WORK REQUIRED — Reproduce the lines below from the one containing "Toggle the overlapping windows filter icon" through the one containing "(x=576, y=121)", including both, and omit the pictures.

TASK MATERIAL —
....
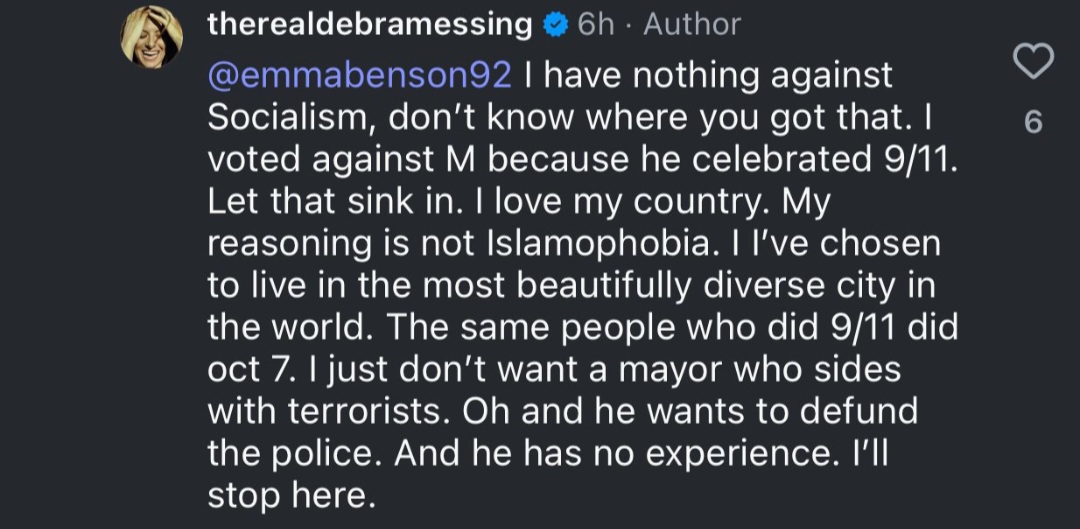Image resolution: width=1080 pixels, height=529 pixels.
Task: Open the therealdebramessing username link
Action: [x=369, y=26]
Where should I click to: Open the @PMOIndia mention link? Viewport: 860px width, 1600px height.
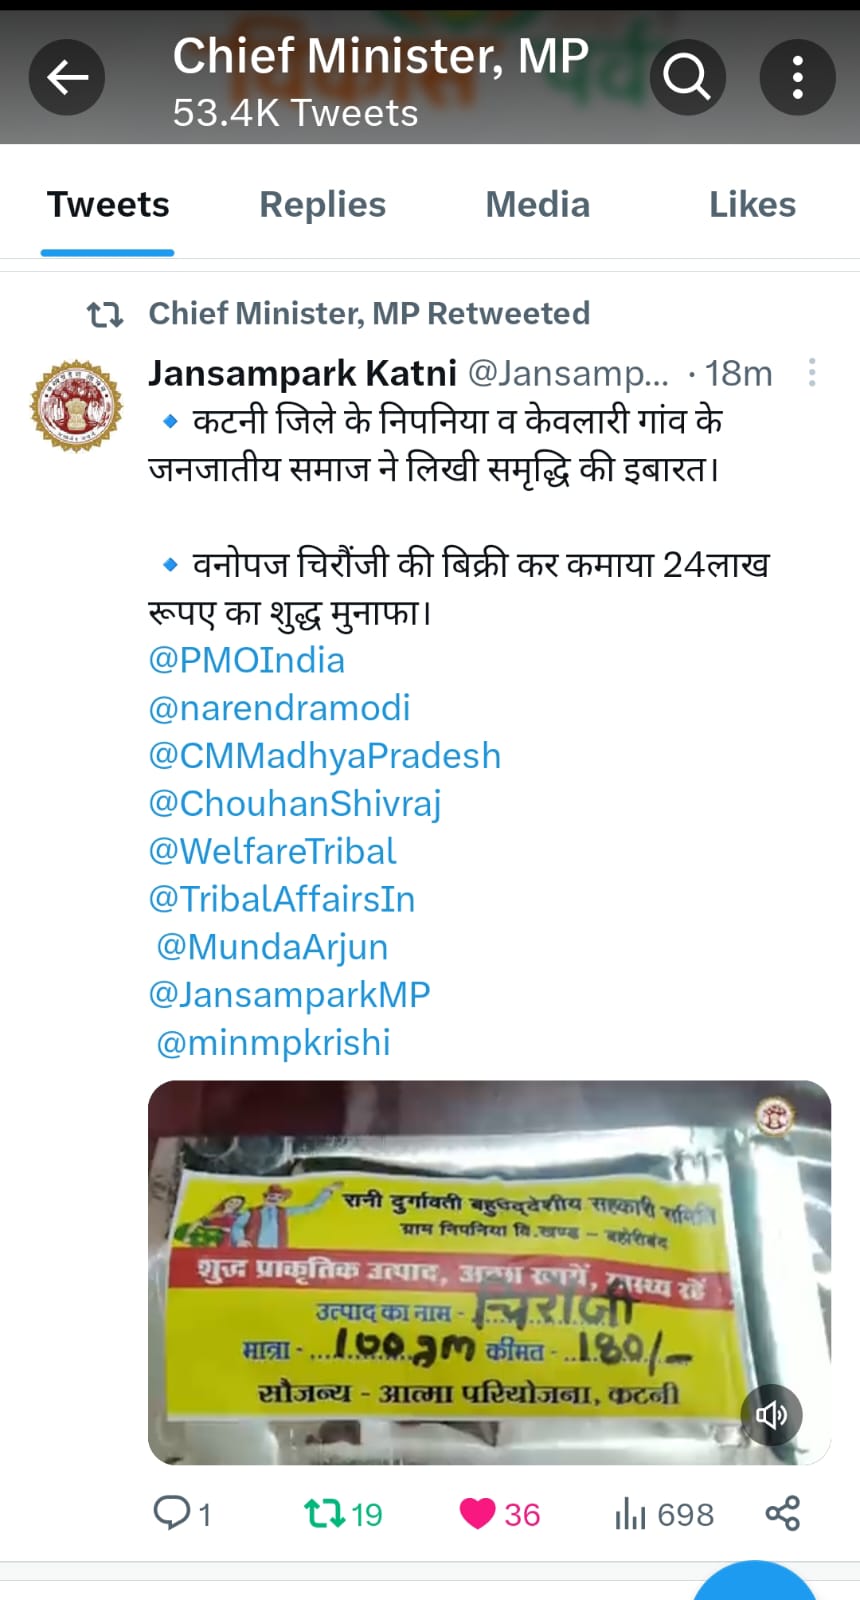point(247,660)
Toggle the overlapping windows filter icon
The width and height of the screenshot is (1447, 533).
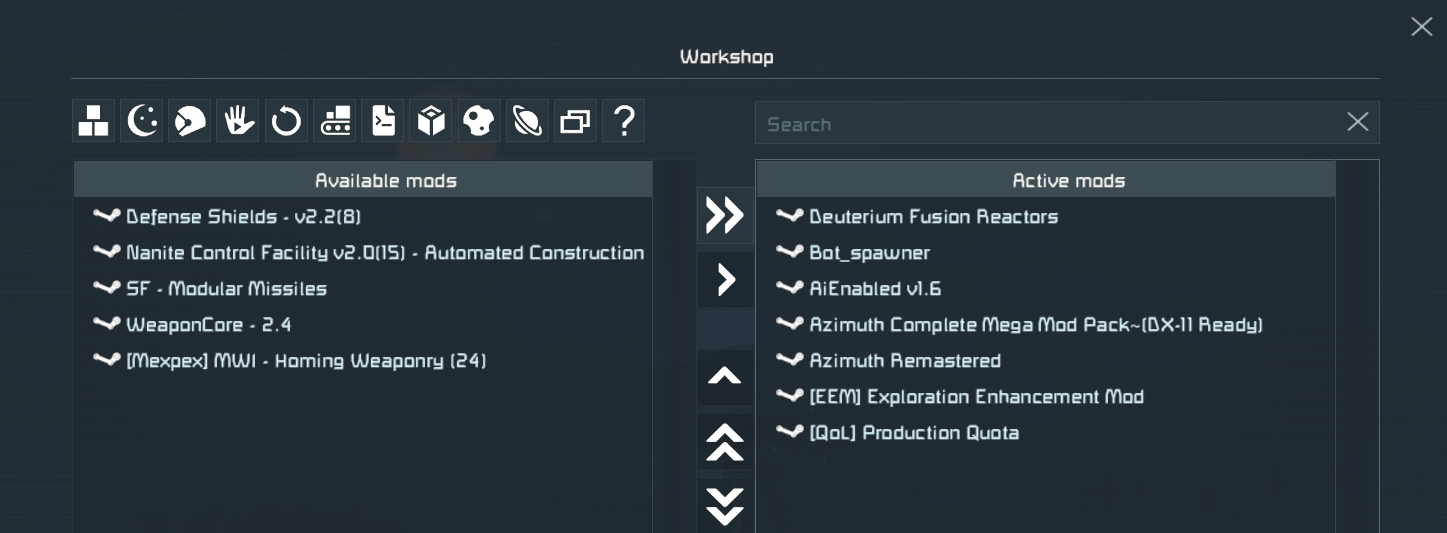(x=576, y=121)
....
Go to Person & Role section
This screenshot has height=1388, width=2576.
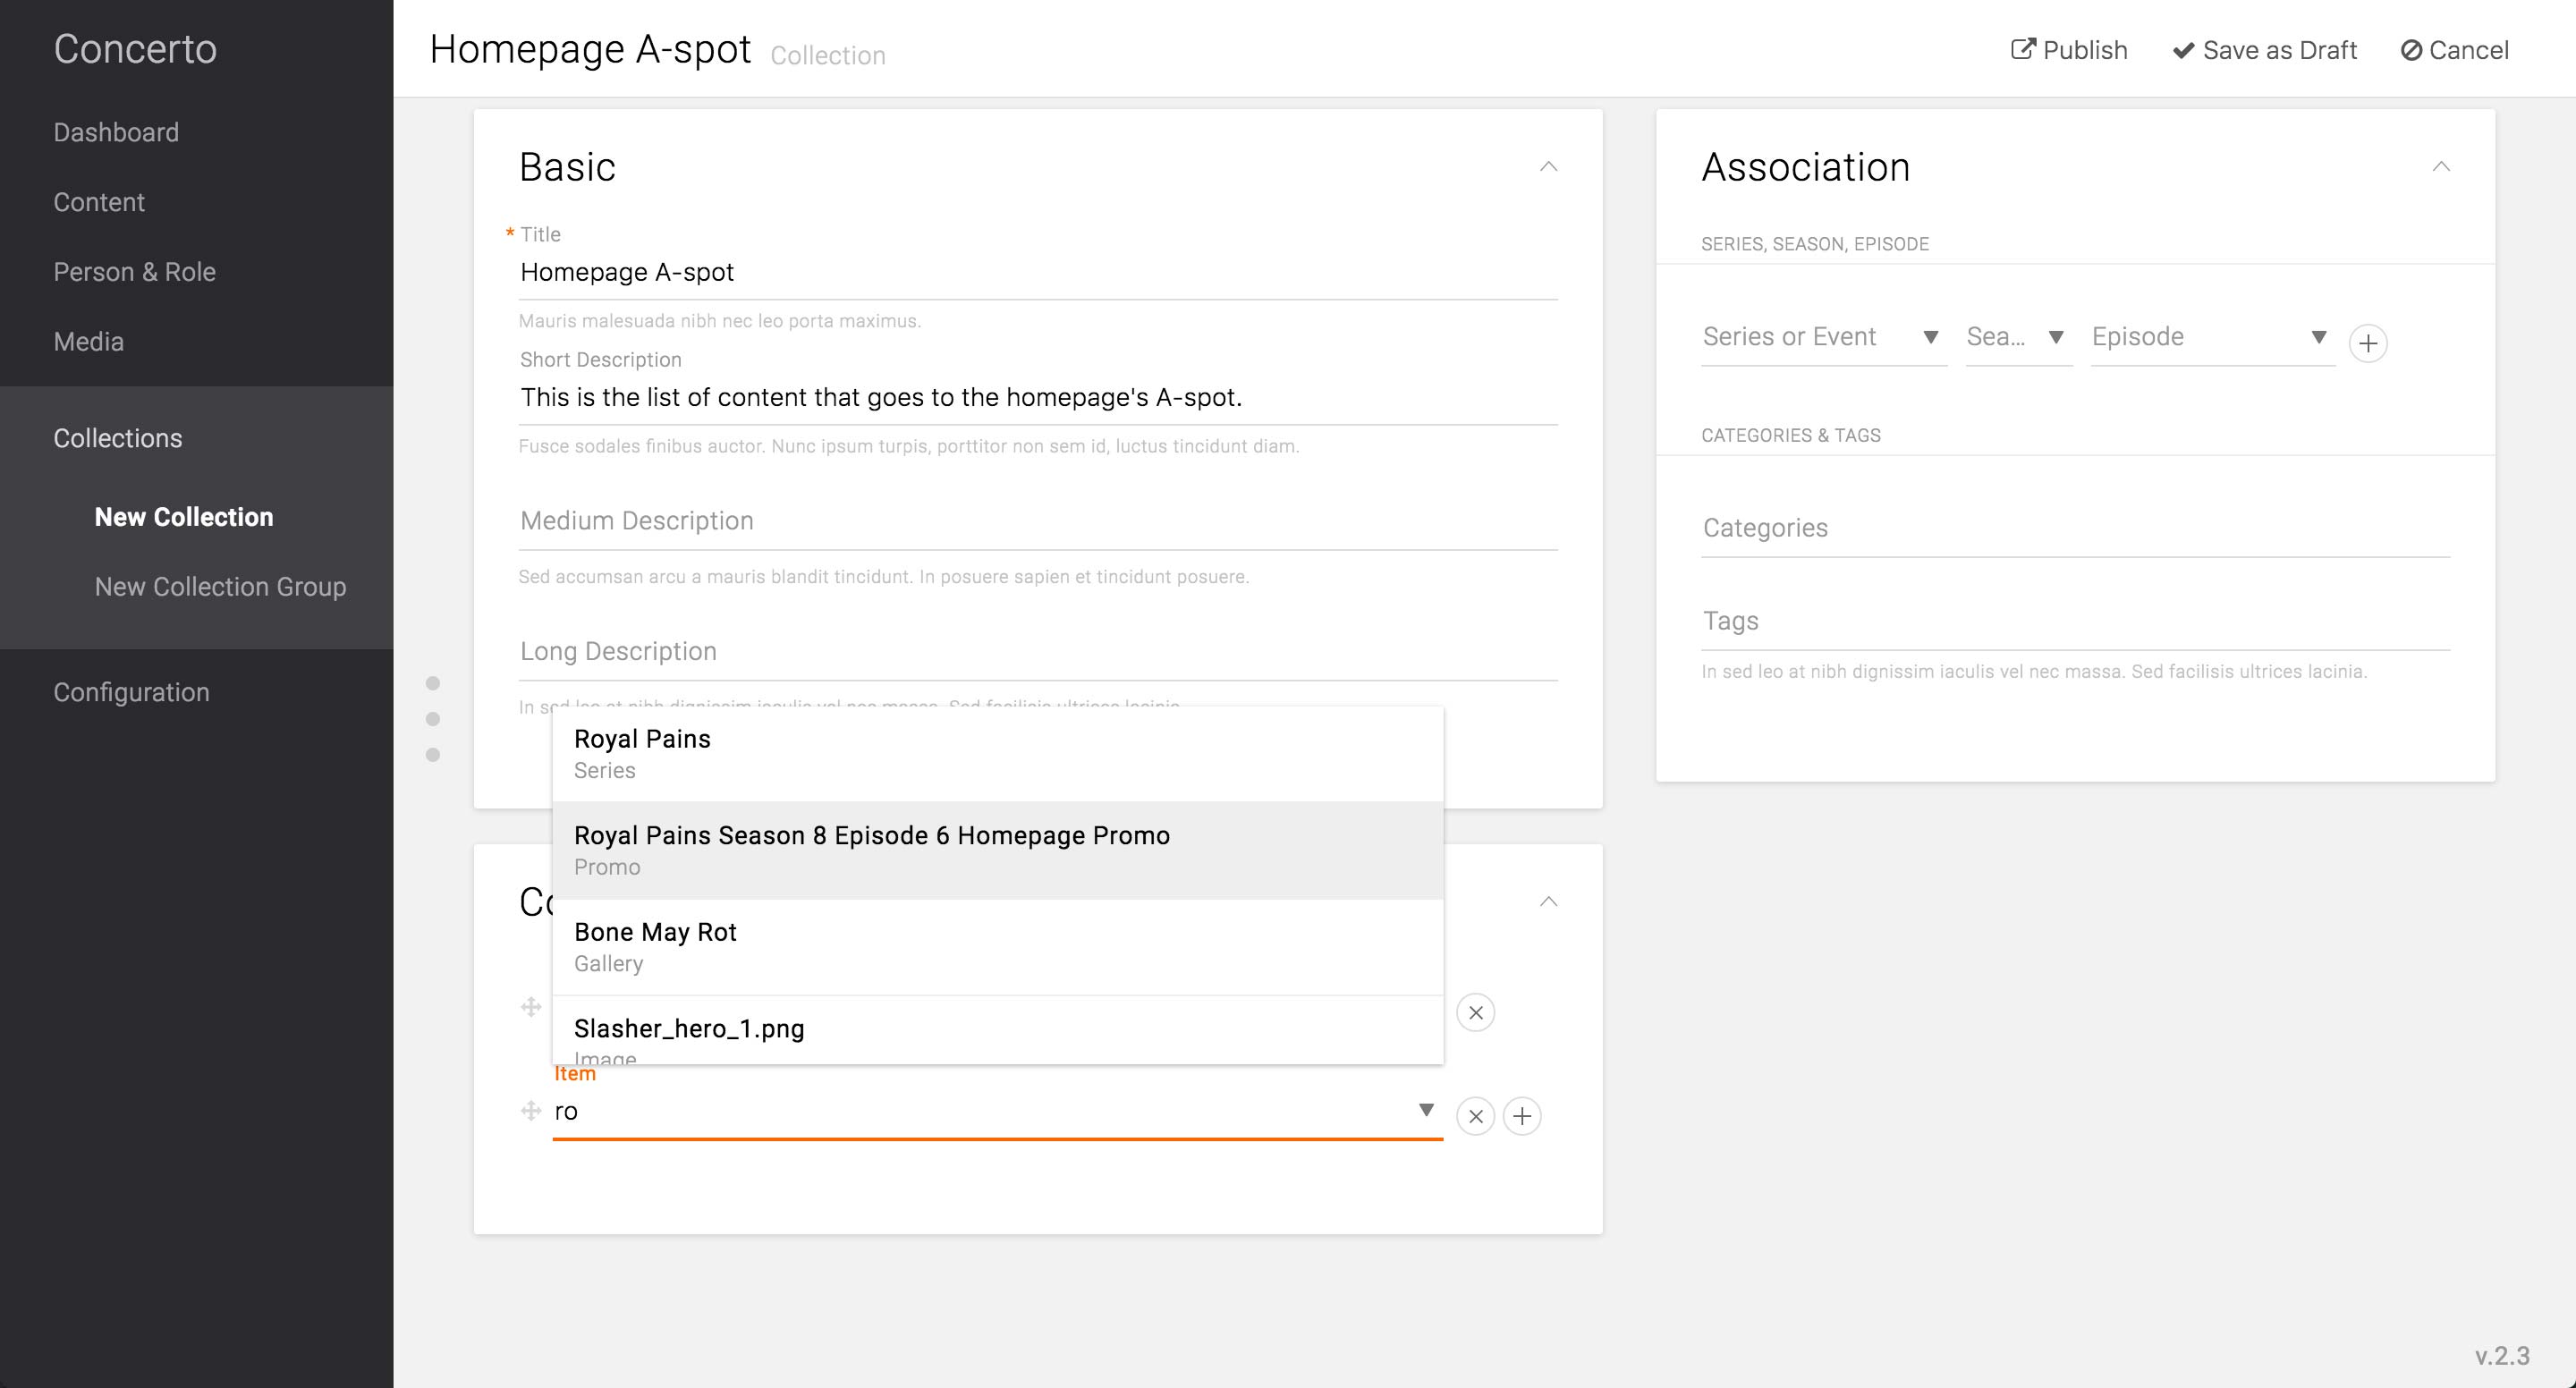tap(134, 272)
....
THE REPLY —
Toggle the overlapping windows filter icon
The width and height of the screenshot is (1447, 533).
(x=576, y=121)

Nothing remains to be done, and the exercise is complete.